I am using PostgreSQL 14.5 , SQL script
DROP TABLE IF EXISTS contract_detail_revenue;
CREATE TABLE contract_detail_revenue
(
id smallint,
contract_id smallint not null,
cancel_revenue_date date,
revenue_type smallint not null,
employee_id smallint,
organization_unit_id smallint,
inventory_item_id smallint,
rate numeric(16, 4) not null,
revenue_amount numeric(16, 4) not null,
cancel_revenue_amount numeric(16, 4) not null,
description character varying(512),
sort_order smallint not null,
tenant_id smallint,
PRIMARY KEY (id, tenant_id)
);
CREATE INDEX contract_detail_revenue_idx ON contract_detail_revenue (id, tenant_id);
COMMIT;
I am sure that I will query with where
clause use tenant_id
very much. Should I create another index
CREATE INDEX contract_detail_revenue_idx2 ON contract_detail_revenue (tenant_id);
?
Sample query:
SELECT * FROM contract_detail_revenue WHERE tenant_id = 42;
I have many queries likes this (multi-tenant system).

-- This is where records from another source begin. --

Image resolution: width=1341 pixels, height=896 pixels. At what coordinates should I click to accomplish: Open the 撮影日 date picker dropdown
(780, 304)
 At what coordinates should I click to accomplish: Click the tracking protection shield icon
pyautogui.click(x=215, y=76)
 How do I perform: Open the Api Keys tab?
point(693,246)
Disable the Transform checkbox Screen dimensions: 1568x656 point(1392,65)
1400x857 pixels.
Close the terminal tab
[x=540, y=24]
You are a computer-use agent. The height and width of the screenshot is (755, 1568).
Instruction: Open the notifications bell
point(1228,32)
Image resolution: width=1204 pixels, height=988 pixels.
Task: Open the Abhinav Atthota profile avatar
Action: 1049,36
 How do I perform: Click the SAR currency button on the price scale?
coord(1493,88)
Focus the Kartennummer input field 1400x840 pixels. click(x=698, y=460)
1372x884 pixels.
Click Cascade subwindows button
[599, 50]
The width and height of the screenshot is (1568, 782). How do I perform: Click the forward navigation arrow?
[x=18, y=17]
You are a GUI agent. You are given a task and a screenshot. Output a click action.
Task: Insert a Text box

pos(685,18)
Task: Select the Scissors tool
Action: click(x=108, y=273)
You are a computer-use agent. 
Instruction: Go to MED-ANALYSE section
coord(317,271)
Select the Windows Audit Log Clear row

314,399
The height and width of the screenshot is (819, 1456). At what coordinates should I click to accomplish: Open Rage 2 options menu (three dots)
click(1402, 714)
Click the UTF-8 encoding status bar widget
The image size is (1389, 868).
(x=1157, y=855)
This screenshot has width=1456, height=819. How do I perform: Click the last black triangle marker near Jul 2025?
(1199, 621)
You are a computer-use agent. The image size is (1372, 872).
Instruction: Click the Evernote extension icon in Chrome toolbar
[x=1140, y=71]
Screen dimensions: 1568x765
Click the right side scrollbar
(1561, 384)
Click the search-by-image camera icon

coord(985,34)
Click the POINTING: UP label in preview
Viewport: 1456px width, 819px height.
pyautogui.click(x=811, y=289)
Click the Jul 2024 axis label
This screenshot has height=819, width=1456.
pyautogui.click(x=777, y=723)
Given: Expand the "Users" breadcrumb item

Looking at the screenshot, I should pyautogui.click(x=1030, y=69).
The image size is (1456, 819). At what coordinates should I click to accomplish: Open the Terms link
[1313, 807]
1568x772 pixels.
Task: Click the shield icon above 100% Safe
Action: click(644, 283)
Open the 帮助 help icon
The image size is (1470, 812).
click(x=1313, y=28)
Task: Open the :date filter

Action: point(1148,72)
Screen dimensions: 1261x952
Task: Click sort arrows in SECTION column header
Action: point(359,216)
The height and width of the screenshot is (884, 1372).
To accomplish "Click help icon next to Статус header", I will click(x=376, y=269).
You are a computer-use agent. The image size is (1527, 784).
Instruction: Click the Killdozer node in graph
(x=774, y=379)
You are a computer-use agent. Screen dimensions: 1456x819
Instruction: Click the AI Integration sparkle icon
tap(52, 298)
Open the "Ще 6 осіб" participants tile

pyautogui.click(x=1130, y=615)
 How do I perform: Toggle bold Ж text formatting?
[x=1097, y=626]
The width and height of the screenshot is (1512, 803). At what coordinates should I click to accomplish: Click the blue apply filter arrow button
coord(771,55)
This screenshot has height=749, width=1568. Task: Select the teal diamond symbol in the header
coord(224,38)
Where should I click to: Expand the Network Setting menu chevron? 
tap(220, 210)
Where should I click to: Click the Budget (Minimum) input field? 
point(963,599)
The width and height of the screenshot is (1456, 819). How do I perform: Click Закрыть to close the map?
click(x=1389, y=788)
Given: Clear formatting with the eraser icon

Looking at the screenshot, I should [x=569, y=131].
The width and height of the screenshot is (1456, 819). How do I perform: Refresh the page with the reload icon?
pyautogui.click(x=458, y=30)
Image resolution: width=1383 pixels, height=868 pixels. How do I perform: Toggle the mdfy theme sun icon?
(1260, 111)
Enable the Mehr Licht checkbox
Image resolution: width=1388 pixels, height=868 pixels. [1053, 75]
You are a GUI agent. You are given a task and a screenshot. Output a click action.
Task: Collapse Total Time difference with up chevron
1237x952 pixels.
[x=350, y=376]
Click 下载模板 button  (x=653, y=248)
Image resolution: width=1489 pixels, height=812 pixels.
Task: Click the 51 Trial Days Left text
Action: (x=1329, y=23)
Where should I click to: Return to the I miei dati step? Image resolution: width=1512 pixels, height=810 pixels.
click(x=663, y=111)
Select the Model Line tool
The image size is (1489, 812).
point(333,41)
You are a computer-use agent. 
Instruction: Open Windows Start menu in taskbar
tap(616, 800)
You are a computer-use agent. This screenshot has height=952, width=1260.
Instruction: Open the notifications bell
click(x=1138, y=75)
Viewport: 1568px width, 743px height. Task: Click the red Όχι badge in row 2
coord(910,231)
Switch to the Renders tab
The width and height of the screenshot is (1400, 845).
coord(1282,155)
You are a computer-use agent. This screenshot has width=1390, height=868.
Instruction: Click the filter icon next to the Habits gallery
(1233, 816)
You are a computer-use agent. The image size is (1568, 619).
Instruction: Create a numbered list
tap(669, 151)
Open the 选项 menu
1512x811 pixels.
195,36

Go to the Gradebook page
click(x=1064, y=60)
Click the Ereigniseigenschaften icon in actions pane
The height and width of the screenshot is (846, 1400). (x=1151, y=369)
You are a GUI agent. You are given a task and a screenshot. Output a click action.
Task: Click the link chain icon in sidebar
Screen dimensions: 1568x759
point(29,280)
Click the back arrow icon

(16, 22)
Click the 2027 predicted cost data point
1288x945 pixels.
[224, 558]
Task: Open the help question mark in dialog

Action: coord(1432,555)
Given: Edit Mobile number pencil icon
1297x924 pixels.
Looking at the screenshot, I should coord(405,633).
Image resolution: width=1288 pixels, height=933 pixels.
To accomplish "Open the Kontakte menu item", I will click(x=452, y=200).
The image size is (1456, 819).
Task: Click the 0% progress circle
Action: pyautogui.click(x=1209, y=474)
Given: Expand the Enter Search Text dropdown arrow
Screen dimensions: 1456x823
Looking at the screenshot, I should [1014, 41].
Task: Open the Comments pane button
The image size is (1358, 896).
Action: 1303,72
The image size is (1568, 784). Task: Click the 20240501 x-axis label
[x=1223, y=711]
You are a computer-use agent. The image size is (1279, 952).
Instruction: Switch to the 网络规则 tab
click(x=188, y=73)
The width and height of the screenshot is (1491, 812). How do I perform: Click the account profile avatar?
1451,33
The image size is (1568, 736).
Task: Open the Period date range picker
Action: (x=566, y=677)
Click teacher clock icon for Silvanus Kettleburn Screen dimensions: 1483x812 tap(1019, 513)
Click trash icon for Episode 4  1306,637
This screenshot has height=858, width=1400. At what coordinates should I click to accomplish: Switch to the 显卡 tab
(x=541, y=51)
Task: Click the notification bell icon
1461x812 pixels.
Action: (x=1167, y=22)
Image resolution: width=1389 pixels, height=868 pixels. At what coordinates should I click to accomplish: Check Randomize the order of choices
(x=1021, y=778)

CodePudding user response:
Your index contract_detail_revenue_idx
is redundant, since the primary key will already create an index on these columns. Instead, create the primary key on (tenant_id, id)
rather than (id, tenant_id)
. The order is irrelevant for the uniqueness guarantee, but the resulting index will have tenant_id
first, so that it can be used by queries that have only tenant_id
in their WHERE
condition.
My advice is to come up with the actual queries you need before you define indexes.
CodePudding user response:
In fact, it don't has the limit like this(using the sample column to create index).
If you like or you need,you can do it.
But it better to if your query need, and you have to know that the size of two column's index(like contract_detail_revenue_idx) will lager then the one column(like contract_detail_revenue_idx2).
If where always like where id = $ and tenant_id = $
, mayber contract_detail_revenue_idx will helper.If you never use it this way, I recommend creating separate indexes for the two fields.